• [To do]
Every record must appear in your reply exactly as written.

• [Material to process]

'''

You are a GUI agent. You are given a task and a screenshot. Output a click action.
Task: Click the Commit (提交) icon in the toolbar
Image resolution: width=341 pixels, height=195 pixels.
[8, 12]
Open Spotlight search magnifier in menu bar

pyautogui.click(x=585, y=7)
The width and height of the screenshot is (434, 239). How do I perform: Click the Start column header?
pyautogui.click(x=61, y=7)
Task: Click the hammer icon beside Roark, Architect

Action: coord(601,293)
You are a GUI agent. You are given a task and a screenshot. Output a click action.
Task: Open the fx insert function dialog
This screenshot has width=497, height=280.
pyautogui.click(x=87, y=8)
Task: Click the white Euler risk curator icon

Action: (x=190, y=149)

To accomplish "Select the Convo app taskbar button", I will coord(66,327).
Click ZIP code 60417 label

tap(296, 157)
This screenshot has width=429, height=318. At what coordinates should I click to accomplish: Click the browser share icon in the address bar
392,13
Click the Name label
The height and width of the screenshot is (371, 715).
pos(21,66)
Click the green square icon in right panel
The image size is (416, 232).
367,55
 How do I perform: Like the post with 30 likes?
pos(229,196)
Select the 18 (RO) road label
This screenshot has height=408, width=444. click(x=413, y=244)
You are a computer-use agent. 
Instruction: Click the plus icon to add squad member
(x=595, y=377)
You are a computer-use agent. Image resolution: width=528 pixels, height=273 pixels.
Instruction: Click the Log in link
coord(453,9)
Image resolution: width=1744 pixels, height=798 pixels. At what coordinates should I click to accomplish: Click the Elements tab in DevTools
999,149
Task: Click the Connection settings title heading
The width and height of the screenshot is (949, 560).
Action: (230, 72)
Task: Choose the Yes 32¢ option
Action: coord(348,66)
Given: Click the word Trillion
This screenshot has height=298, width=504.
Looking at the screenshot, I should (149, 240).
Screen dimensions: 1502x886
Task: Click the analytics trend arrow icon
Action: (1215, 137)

'''

• [Result of this exercise]
You are a GUI agent. You are given a task and a screenshot. Output a click action.
Task: Click the Commit (提交) icon in the toolbar
Image resolution: width=341 pixels, height=195 pixels.
[8, 12]
Open Spotlight search magnifier in menu bar

pyautogui.click(x=585, y=7)
The width and height of the screenshot is (434, 239). How do I perform: Click the Start column header?
pyautogui.click(x=61, y=7)
Task: Click the hammer icon beside Roark, Architect

Action: coord(601,293)
You are a GUI agent. You are given a task and a screenshot. Output a click action.
Task: Open the fx insert function dialog
This screenshot has width=497, height=280.
pyautogui.click(x=87, y=8)
Task: Click the white Euler risk curator icon

Action: (x=190, y=149)

To accomplish "Select the Convo app taskbar button", I will coord(66,327).
Click ZIP code 60417 label

tap(296, 157)
This screenshot has width=429, height=318. At what coordinates should I click to accomplish: Click the browser share icon in the address bar
392,13
Click the Name label
The height and width of the screenshot is (371, 715).
pos(21,66)
Click the green square icon in right panel
The image size is (416, 232).
367,55
 How do I perform: Like the post with 30 likes?
pos(229,196)
Select the 18 (RO) road label
This screenshot has height=408, width=444. click(x=413, y=244)
You are a computer-use agent. 
Instruction: Click the plus icon to add squad member
(x=595, y=377)
You are a computer-use agent. Image resolution: width=528 pixels, height=273 pixels.
Instruction: Click the Log in link
coord(453,9)
Image resolution: width=1744 pixels, height=798 pixels. At what coordinates should I click to accomplish: Click the Elements tab in DevTools
999,149
Task: Click the Connection settings title heading
The width and height of the screenshot is (949, 560).
Action: (230, 72)
Task: Choose the Yes 32¢ option
Action: coord(348,66)
Given: Click the word Trillion
This screenshot has height=298, width=504.
Looking at the screenshot, I should (149, 240).
Screen dimensions: 1502x886
Task: Click the analytics trend arrow icon
Action: (1215, 137)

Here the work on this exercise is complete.